Love and Friendship by Jane Austen
Loyal BooksBegun when she was just eleven years old, Love and Friendship is one of Jane Austen's stories that very few readers may have encountered before.
Austen experts feel that this story was written, like many others, only for the pleasure of her family and friends. It is scribbled across three notebooks, in childish handwriting, and the complete work is thought to have been written over a period of six or seven years. It is dedicated to one of her cousins, whom she was very close to, Eliza de Feuillide. Eliza herself was an extremely colorful figure and is thought to have been the illegitimate daughter of the first Governor General of India, Warren Hastings. She was also a witness to the French Revolution where her husband, the self styled Comte de Feuillide was guillotined.
For the young Jane, these events must have been sheer inspiration to a writer's imagination.

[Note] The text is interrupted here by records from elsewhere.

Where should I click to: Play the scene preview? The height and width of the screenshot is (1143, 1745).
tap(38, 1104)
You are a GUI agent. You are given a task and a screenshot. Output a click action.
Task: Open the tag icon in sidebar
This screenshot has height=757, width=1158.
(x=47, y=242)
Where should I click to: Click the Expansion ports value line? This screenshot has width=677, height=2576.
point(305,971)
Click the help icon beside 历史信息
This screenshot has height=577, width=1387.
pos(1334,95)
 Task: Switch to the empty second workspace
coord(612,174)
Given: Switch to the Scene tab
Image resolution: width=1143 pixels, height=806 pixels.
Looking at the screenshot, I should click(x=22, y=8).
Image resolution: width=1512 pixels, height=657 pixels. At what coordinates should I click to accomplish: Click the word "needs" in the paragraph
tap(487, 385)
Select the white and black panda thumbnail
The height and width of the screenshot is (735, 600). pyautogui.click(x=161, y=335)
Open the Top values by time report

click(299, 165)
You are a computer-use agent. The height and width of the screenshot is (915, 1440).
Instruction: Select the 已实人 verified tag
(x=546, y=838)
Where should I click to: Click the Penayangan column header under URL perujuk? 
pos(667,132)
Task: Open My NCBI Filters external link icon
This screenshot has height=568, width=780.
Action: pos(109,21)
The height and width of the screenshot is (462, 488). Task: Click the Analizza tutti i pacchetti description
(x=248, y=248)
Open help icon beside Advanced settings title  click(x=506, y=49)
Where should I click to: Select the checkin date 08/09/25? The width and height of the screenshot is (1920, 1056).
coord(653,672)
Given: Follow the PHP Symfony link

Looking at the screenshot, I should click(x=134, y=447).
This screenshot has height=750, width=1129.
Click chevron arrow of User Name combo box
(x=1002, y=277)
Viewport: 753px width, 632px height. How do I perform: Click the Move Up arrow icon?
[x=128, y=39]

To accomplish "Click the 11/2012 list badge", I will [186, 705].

Love and Friendship takes the shape of an expostulatory novel. Written as a series of letters from Laura to a much younger Marianne who is her friend Isabel's daughter, it is meant to apprise the young and flighty Marianne about the dangers of infatuation and falling headlong into romantic love. The book offers an early and crucial insight into Jane Austen's style, her wonderful sense of humor and her take on contemporary society.
At times, she portrays events almost in parody form, at others, she is sharp and critical, but as always, the typical Jane Austen brand of gentle, sparkling wit is highly evident. She describes the concept of “sensibility” or what we would today call “sensitivity” or “sentimentality” and how it can be taken to ridiculous extremes. The deliberately twisted and complicated plot is replete with fainting fits, deaths due to a variety of causes, including “galloping consumption,” plenty of drama, elopements galore, unbelievable coincidences and wicked philanderers—all the elements that a typical potboiler of the era would contain.
Love and Friendship was written primarily for the amusement of her large and gregarious family, and young Jane was probably called upon to read her writings aloud. The reader can only imagine the sheer hilarity that the novel must have evoked. As part of a collection of Jane Austen Juvenilia, this is indeed a treasure trove for Jane Austen enthusiasts as it offers early glimpses of that brilliant talent which was to shine forth a few years later and delight readers of all ages.